--- Data for this exercise Enclosed Below ---

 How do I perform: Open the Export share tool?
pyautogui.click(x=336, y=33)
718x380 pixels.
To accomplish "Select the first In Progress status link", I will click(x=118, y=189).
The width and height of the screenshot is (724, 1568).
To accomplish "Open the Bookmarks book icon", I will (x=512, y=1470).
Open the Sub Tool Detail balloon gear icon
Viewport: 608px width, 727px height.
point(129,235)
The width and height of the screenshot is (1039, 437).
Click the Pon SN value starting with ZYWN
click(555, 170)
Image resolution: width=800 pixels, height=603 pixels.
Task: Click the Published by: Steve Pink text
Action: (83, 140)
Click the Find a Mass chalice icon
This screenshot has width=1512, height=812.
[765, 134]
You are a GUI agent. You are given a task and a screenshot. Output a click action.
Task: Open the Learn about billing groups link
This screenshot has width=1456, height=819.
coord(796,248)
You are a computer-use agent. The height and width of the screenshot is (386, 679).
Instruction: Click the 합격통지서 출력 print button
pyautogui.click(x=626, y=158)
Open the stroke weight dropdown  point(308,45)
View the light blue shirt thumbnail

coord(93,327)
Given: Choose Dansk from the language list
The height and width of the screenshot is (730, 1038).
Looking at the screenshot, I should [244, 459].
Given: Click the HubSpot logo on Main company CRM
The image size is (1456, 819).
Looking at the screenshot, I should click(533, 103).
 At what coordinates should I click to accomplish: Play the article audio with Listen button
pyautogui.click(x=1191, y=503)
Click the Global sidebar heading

--- End of Enclosed Data for this exercise ---

◆ Exercise instructions ◆
The answer must consist of each line from the data that includes the string "link".

◆ Written response ◆
To accomplish "Select the first In Progress status link", I will click(x=118, y=189).
Task: Open the Learn about billing groups link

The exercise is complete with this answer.